The games based on the engine have usually been rated highly with Age of Empires having sold over three million copies by 2000 and having an average score of 87% from GameRankings. The Age of Kings was a bigger critical success than the first game, with Game Rankings and Metacritic scores of 92%. The Age of Empires expansions for both games received slightly less praise but were still very well received. Star Wars: Galactic Battlegrounds received generally positive reviews, both from critics and fans. GameRankings gave the game a score of 77%, based on 38 media outlets. However, Galactic Battlegrounds did have vocal critics.

The Genie engine was succeeded by the Age of Mythology engine used by the games in that series as well as Age of Empires III and its expansions. The most significant changes are the updated graphics engine and the inclusion of the Havok physics middleware engine, as well as the introduction of home cities.

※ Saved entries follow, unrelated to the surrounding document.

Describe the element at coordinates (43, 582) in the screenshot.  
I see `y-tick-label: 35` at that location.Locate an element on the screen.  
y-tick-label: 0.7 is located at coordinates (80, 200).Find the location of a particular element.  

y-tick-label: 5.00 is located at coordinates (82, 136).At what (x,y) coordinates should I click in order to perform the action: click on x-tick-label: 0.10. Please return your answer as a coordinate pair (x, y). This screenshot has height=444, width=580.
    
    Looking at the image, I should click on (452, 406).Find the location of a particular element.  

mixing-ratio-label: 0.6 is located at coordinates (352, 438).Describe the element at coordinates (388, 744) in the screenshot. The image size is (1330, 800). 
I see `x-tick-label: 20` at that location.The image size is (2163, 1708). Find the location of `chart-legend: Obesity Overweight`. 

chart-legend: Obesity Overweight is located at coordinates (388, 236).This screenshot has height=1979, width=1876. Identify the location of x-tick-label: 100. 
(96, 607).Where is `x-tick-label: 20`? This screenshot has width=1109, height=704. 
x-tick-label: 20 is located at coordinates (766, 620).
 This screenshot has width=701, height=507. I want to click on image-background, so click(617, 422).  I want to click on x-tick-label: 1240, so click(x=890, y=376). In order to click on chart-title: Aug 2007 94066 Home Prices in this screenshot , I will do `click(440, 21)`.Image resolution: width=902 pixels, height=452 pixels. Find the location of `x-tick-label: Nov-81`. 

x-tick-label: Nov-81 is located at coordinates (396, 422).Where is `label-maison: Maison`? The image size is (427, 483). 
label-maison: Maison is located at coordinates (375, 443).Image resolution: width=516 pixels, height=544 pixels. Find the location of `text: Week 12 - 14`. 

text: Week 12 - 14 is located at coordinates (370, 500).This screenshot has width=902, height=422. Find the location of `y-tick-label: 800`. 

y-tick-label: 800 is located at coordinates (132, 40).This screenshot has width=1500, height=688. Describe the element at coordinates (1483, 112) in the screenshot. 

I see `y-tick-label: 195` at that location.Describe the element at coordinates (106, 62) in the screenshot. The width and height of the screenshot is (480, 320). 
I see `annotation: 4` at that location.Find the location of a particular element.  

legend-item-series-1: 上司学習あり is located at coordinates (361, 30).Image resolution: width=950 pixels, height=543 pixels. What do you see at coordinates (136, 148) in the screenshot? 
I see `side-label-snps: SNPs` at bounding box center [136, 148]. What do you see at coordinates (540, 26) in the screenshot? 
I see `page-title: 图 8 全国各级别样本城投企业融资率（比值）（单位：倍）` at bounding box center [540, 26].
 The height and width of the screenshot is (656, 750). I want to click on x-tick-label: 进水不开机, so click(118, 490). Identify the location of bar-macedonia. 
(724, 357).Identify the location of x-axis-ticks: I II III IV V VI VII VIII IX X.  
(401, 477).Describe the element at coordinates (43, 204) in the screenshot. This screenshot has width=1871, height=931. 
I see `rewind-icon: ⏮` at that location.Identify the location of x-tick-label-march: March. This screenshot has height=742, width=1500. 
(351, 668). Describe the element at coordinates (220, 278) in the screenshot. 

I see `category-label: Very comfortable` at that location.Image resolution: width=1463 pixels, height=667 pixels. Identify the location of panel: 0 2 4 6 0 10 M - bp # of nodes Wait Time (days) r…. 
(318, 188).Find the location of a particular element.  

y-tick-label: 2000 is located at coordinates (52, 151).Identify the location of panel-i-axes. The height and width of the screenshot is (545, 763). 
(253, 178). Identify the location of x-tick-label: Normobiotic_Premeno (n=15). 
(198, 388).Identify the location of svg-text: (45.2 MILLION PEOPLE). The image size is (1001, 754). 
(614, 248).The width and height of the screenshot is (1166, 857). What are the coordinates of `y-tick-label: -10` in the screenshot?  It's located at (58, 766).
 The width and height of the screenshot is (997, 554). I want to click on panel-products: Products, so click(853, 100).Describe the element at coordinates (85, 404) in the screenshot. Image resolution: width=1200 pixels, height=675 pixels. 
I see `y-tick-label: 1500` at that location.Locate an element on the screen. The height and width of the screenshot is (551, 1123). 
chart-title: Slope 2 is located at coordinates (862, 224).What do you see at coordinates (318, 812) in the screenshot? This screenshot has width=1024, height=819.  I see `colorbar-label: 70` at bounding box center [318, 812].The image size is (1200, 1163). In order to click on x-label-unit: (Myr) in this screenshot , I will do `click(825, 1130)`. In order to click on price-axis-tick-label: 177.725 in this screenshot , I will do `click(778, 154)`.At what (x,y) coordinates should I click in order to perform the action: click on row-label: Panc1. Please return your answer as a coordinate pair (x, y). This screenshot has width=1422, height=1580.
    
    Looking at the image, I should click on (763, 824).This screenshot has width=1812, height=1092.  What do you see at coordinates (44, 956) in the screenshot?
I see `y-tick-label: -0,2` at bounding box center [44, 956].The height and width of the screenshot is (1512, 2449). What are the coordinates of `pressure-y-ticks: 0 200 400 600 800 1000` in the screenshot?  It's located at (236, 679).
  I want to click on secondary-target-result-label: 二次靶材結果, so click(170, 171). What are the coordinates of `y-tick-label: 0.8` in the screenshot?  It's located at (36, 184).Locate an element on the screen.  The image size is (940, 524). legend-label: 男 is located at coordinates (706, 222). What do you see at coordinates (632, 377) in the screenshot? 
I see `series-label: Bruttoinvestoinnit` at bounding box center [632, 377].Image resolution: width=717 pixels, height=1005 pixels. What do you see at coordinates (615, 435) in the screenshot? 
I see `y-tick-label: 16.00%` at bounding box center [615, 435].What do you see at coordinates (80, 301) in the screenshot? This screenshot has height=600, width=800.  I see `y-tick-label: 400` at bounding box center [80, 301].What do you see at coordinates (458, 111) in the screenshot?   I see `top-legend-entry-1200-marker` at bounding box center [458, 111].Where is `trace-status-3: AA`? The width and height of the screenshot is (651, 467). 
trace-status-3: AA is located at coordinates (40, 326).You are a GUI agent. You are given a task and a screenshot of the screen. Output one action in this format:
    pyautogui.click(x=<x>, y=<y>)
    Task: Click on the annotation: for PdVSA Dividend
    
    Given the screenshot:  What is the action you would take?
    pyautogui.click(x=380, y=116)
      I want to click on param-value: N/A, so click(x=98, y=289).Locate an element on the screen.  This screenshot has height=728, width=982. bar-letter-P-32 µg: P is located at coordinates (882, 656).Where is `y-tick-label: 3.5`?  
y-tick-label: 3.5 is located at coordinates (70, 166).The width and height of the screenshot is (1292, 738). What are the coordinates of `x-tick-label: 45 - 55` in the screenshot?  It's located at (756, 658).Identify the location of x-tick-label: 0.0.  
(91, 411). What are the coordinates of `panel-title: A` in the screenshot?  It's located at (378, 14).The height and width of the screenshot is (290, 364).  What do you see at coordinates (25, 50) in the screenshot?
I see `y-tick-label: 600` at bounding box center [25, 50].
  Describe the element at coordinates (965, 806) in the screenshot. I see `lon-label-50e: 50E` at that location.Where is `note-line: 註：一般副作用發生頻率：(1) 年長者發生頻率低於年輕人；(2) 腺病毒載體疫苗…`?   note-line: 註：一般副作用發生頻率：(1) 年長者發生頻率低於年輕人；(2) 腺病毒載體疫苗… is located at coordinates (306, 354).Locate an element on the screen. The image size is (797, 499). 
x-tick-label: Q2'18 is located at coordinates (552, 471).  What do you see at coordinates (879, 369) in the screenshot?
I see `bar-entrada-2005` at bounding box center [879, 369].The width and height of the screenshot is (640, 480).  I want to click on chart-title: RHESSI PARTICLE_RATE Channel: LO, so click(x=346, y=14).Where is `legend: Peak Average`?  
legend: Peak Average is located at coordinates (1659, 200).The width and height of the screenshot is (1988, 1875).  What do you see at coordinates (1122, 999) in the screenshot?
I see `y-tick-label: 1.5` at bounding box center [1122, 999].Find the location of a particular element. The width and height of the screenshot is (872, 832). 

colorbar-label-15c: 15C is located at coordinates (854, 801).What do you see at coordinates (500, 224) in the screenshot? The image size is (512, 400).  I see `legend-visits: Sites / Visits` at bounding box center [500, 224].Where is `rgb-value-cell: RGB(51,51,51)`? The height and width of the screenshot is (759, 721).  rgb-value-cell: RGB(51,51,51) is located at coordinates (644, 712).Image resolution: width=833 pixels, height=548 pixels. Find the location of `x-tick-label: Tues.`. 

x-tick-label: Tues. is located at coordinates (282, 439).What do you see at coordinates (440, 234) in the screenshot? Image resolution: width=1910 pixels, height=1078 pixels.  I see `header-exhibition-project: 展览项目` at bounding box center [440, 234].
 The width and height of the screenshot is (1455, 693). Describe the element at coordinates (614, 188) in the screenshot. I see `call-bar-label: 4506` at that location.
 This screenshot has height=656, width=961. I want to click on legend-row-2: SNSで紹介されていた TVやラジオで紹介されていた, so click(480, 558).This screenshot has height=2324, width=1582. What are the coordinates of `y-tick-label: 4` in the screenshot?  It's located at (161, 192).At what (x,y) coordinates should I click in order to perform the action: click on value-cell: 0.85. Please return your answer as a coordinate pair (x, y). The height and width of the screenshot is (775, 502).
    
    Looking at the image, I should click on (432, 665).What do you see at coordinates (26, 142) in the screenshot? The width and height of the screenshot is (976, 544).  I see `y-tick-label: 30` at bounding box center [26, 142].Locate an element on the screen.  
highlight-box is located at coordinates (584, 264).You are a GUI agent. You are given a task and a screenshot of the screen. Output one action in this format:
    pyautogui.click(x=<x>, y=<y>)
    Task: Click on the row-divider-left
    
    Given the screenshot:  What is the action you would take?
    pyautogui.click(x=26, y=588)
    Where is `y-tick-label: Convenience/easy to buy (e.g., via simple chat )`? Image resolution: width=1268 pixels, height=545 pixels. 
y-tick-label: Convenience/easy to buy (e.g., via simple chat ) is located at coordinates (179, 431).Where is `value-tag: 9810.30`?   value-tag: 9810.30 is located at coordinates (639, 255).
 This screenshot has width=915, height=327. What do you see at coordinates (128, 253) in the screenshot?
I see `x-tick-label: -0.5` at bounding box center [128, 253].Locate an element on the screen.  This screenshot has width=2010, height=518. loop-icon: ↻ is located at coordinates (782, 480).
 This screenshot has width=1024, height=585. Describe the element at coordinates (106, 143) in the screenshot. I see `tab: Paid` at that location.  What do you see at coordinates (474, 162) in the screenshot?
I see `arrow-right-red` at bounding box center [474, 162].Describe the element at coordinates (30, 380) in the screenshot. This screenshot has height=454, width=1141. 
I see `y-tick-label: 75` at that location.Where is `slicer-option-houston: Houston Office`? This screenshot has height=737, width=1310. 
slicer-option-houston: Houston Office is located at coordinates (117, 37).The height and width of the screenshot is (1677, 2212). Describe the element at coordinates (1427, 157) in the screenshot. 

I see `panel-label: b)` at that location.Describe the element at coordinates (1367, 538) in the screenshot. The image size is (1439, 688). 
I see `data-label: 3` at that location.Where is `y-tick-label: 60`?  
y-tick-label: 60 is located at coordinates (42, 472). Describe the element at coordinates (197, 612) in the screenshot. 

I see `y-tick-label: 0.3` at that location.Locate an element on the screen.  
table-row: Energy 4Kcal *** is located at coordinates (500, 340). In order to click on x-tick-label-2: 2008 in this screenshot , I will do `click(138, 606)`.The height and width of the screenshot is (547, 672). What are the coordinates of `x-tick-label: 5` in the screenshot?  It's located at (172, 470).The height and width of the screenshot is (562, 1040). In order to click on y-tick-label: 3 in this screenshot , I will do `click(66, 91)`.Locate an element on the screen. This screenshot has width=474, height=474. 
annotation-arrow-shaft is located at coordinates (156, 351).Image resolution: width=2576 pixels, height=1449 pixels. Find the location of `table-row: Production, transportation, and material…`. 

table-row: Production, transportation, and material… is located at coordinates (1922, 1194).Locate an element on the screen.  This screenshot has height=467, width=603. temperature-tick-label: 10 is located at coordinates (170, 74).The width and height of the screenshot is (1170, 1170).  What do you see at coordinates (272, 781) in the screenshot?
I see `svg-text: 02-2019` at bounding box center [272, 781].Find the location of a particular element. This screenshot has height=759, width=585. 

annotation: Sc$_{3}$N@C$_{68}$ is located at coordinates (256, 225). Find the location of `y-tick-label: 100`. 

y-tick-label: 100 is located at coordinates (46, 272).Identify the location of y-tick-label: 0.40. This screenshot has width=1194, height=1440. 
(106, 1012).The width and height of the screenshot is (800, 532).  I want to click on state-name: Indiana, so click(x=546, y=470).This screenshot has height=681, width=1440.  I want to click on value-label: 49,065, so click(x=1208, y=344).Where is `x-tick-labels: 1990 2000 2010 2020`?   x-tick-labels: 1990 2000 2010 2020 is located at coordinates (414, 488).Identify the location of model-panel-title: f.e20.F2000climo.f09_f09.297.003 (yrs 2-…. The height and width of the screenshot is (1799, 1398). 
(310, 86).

The design of the Genie engine has been mirrored in later game titles such as Empire Earth, Cossacks: European Wars, Theocracy, Tzar: Burden of the Crown, and Rise of Nations. Most of these games have also been critically successful. The free software real time strategy game 0 A.D. by Wildfire Games started out as an Age of Empires II modification and boasts many similarities to Age of Empires in its current design on top of its new engine Pyrogenesis. Openage is another free software project trying to create a modern re-implementation of the original Genie Engine using C++ and Python.